After years of skepticism, signs of euphoria are emerging.

Investors poured cash into equities in July at the fastest pace since 2014. Economic growth remained tepid, as weakening business spending limited the second-quarter gain in U.S. gross domestic product to a 1.2 percent annualized rate, less than half of what economists were projecting.

To some analysts, it’s a recipe for disappointment. One of the more reliable cheerleaders of the bull market, Thomas Lee, co-founder of Fundstrat Global Advisors, wrote in a note to clients July 22 that he was “scared about the month of August,” a testament to the forces splintering sentiment in markets fixated on the pace of global growth and central-bank policy.

Investors waiting for the all-clear sign may need to brace themselves for another month of drama, if history is any guide. August is the most dangerous month out of the year, with the S&P 500 falling by 1.4 percent on average over the last 20 years, according to data compiled by Bloomberg.

While nothing says the pattern must be replicated, there are other clues to those seeking a direction in a market plagued with complacency. Among those cited by Lee include the CBOE Volatility Index’s drop below the value of a similar indicator tied to options on an exchange-traded fund for Treasury bonds, a bearish indicator for equities.

“A few recent developments suggest August is likely to be a down month,” wrote Lee. “Perhaps the greater message is that equities could be suffering from some complacency (VIX is awfully low at 12) and after five consecutive months of gains, we should not be surprised to see a pause .”

Still, with the earnings season almost half way through, more than 80 percent of S&P 500 companies have posted profit that beat projections, while almost 60 percent topped sales estimates. Analysts have eased their expectations for a drop in second-quarter net income to 3.2 percent.

Technology has been one of the brighter spots in second quarter earnings. From Google parent Alphabet to Apple Inc., quarterly results boosted companies in the S&P 500 to their best earnings period performance in 16 years. They capped the month with the biggest rally out of the S&P 500’s 10 sector groups.

Seven of the industries rose in July, with raw-material and health-care companies advancing at least 4.7 percent. Freeport-McMoRan Inc. added 16 percent amid signs the company was making progress to get its balance sheet in order. Drugmaker Biogen Inc. surged 19 percent after beating earnings estimates and announcing the departure of it’s chief executive.

Energy had the worst performance, falling 2 percent as crude fell to the precipice of a bear market from its June high.
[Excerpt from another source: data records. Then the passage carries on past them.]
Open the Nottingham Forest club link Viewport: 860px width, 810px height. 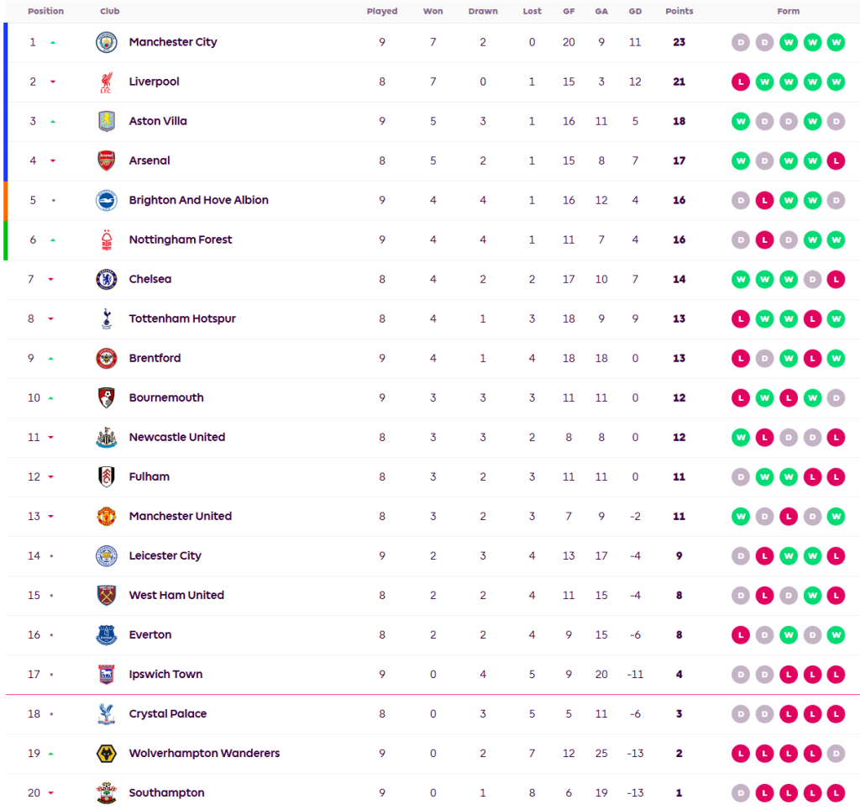coord(181,240)
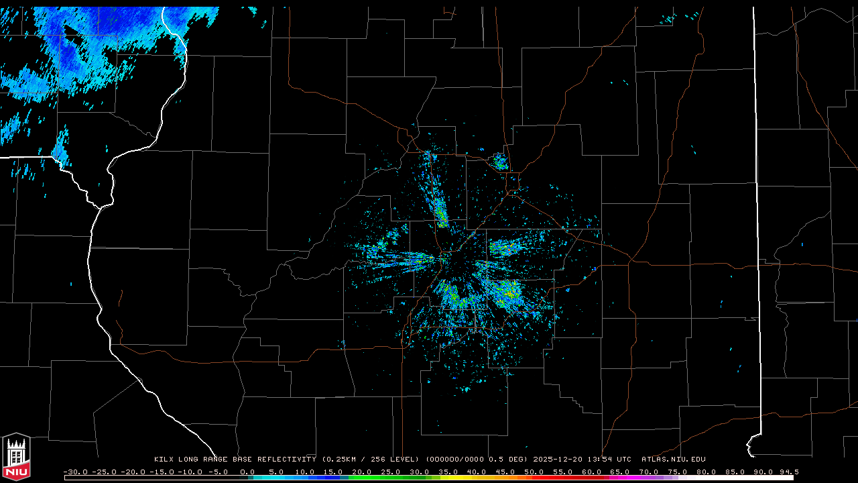Click the 94.5 label on the scale
Image resolution: width=858 pixels, height=483 pixels.
point(788,472)
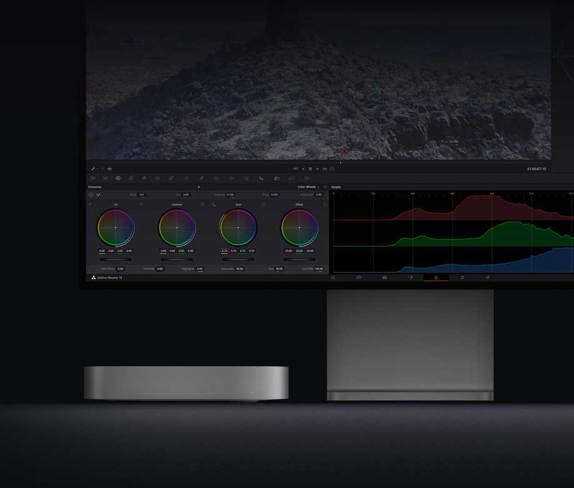The height and width of the screenshot is (488, 574).
Task: Expand the viewer eyedropper tool dropdown
Action: 97,169
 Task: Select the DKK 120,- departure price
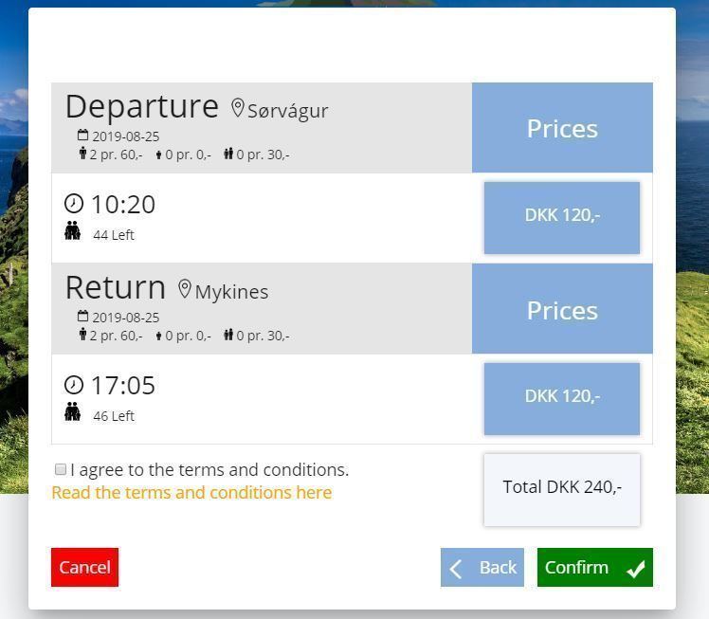562,218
“It’s been a tale of two halves this month, with the first half being influenced by Brexit and international events, while the second half has been running on earnings,” said John Carey, a Boston-based fund manager at Pioneer Investment Management Inc., which oversees about $230 billion. “The earnings haven’t been too impressive, but it has helped to reassure investors that the economy is for the most part OK.”